Ketiga, Persatuan Indonesia. Pendidikan harus melahirkan generasi yang mengutamakan kepentingan negara di atas kepentingan pribadi/golongan. Menghiangkan egoisme dalam bentuk dan skala apapun.

Keempat, Kerakyatan yang Dipimpin oleh Hikmat Kebijaksanaan dalam Permusyawaratan/Perwakilan. Pendidikan harus mengedepankan musyawarah untuk mufakat. Bukan keputusan yang dilandaskan atas tendensi tertentu. Bukan sebaliknya,mekanisme voting seakan sudah menjadi tren di  kalangan siswa. Misalnya, pemilihan ketua kelas atau OSIS atau ketua senat di kampus.

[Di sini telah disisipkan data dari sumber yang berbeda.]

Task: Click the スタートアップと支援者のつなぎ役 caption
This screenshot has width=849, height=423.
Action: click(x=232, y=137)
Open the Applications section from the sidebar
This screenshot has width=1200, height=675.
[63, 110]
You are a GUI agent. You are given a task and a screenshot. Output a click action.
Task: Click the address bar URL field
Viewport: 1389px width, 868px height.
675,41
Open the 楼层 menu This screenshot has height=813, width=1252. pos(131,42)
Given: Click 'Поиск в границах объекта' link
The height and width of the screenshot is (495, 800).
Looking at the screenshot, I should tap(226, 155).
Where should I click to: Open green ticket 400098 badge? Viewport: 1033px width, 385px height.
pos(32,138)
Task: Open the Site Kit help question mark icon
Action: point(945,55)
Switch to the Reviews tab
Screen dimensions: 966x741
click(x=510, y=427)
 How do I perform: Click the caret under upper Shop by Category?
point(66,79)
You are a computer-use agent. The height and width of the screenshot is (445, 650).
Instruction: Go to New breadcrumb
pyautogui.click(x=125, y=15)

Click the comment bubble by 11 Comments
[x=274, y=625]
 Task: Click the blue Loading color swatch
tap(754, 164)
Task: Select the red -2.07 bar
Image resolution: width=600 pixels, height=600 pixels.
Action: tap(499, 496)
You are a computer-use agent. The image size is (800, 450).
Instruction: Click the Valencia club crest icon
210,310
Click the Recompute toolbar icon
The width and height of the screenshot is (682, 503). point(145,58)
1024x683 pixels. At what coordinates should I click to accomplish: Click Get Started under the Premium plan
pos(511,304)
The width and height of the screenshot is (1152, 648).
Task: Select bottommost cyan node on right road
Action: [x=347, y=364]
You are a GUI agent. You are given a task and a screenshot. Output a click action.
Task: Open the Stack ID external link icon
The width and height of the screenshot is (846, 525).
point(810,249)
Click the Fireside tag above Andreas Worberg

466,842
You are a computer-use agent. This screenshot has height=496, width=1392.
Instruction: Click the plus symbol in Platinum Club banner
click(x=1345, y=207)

Kelima, Keadilan Sosial bagi Seluruh Rakyat Indonesia. Output pendidikan haruslah menghasilkan generasi yang peduli sesama. Ketika pendidikan mampu menginjeksikan sila terakhir ini. Adanya tembok megah yang berbatasan rumah gubuk seharusnya tidak ada lagi.

Implikasi dari pendidikan yang beridelogikan Pancasila. Tentu yang diserti dengan pengamalannya. Dipastikan akan melahirkan manusia Indonesia yang merdeka. Manusia hasil tempaan proses pendidikan seperti  yang diharapkan oleh Ki Hajar Dewantara. Dengan demikian, terlahirlah generasi bangsa yang berjati diri dalam satu bendera: Merah Putih, satu bahasa: Bahasa Indonesia, dan satu tanah air: Tanah Air Indonesia.

Hanya saja pertanyaanya, apakah pendidikan yang kita jalani telah menjadikan Pancasila sebagai ideologinya? Saatnya mengamalkan. Bukan memperdebatkan lagi.